### Exercise inputs

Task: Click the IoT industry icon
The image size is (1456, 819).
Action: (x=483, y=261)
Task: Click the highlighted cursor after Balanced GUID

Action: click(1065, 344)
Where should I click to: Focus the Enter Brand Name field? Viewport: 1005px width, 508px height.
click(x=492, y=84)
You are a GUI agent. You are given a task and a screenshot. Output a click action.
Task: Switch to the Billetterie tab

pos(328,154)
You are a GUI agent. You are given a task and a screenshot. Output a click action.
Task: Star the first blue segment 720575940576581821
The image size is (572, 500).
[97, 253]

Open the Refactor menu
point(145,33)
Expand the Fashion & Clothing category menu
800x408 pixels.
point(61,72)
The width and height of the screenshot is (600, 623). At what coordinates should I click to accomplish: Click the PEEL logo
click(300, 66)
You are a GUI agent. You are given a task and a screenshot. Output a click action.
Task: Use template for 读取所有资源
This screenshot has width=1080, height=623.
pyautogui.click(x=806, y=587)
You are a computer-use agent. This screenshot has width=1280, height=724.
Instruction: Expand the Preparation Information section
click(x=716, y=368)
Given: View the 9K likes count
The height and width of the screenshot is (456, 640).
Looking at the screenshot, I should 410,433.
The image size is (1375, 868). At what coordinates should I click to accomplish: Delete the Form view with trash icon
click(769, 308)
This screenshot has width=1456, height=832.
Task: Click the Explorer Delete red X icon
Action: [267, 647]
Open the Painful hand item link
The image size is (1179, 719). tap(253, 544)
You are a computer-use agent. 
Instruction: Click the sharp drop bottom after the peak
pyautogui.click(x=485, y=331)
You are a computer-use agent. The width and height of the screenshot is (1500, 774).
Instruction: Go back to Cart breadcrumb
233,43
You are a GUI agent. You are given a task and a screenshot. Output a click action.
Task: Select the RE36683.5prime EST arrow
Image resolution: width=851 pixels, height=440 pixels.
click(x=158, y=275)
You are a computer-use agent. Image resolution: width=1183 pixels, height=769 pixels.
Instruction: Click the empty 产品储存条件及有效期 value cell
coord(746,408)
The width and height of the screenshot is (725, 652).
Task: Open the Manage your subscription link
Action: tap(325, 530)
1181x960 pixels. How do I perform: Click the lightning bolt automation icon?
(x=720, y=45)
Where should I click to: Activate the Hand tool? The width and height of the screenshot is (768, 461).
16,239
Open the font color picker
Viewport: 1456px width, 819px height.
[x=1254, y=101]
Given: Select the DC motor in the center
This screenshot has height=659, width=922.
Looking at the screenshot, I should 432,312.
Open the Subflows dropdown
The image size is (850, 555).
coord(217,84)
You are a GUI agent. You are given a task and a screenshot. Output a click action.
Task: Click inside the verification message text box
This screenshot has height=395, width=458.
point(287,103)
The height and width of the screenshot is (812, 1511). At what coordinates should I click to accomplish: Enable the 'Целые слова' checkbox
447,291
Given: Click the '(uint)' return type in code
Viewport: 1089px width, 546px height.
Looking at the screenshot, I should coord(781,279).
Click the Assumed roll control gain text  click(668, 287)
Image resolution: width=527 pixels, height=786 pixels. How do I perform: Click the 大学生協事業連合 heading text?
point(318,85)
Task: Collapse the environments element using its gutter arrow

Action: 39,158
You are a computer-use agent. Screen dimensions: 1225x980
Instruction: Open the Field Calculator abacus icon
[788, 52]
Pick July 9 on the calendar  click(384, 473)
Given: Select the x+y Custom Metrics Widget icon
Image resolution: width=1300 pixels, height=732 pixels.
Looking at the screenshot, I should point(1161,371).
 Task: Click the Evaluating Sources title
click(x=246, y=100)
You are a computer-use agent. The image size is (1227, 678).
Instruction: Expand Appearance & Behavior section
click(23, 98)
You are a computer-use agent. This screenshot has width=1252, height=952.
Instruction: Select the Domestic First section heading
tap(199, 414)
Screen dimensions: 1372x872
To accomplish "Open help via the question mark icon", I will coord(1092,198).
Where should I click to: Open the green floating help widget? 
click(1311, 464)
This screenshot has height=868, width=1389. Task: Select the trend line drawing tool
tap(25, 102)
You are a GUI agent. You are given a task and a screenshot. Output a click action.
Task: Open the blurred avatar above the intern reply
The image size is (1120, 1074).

######

Aim of the exercise >> A bare number should be your reply: how many lines in the entries above include the word "dimensions".

Response for this exercise >> 2